Trecho selecionado –
━━━━━━━━━━━━━━━━━━━━━━━━━━━━━━

Sacralidade da sepultura X costume pagão
|
Túmulo de cristãos na catacumba de Santa Priscilla, em Roma |
Por
que recusar a sepultura e a sacralidade da inumação, preferindo a brutal e
imediata destruição do corpo? Enterrar os mortos sempre foi grave dever dos
cristãos. Desde o início da Cristandade a Igreja adotou essa prática, não só em
razão de seus ensinamentos, mas também pelo aspecto simbólico da inumação. Por
essa razão, os corpos dos mortos sempre foram objeto de respeitosa atenção.
Houve condenações de Papas em tempos idos aos procedimentos abjetos com os mortos
para conservá-los ou transportá-los. Queimá-los era também considerado um
procedimento indigno, próprios aos pagãos.
Noutra localidade da Lorena, também pequena
e não longe da casa de Georges, vivia solitário Antoine M.. Viúvo, sem filhos,
com os poucos parentes dispersos, ele costumava dizer ao pároco de sua cidade,
Pe. Michel R., que no mundo só tinha um amigo verdadeiro: a bela árvore de seu
quintal. Ele amava aquela árvore. Cuidava dela, regando-a e adubando-a. De
fato, era um frondoso castanheiro.

━━━━━━━━━━━━━━━━━━━━━━━━━━━━━━

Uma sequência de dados

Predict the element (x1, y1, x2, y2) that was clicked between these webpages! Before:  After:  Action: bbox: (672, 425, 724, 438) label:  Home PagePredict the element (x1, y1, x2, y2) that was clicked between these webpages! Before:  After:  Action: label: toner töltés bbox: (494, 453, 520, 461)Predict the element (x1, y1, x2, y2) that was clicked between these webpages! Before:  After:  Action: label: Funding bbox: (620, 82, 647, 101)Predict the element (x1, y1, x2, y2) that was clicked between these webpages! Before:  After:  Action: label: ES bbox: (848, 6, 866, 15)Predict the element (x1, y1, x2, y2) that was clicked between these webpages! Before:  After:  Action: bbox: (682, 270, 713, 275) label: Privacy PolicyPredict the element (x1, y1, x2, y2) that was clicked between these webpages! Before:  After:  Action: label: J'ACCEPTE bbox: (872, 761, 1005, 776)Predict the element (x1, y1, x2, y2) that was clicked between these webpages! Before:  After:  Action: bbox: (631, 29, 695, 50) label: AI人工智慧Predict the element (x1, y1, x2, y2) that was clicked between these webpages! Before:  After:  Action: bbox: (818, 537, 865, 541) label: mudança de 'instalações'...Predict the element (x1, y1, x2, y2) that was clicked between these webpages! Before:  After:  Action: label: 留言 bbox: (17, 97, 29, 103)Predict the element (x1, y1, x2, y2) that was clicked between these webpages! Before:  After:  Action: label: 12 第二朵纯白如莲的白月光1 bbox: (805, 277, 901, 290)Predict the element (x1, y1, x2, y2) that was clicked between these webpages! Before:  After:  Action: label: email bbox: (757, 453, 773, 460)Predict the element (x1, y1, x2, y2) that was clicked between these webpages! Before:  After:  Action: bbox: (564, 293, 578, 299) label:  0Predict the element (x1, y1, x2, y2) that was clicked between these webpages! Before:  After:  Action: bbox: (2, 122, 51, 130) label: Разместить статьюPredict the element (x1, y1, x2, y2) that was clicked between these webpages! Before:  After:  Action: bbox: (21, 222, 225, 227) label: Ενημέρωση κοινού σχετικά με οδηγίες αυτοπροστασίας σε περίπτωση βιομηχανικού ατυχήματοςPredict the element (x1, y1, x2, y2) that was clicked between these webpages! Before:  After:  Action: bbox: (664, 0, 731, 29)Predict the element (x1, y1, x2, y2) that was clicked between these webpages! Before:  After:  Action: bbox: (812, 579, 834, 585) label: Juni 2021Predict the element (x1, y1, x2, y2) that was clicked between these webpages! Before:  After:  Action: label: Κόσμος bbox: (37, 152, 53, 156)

━━━━━━━━━━━━━━━━━━━━━━━━━━━━━━

Tarefa a realizar –
De acordo com o trecho selecionado, como era considerada a prática de queimar os mortos?

Resultado –
Era considerada um procedimento indigno, próprio dos pagãos.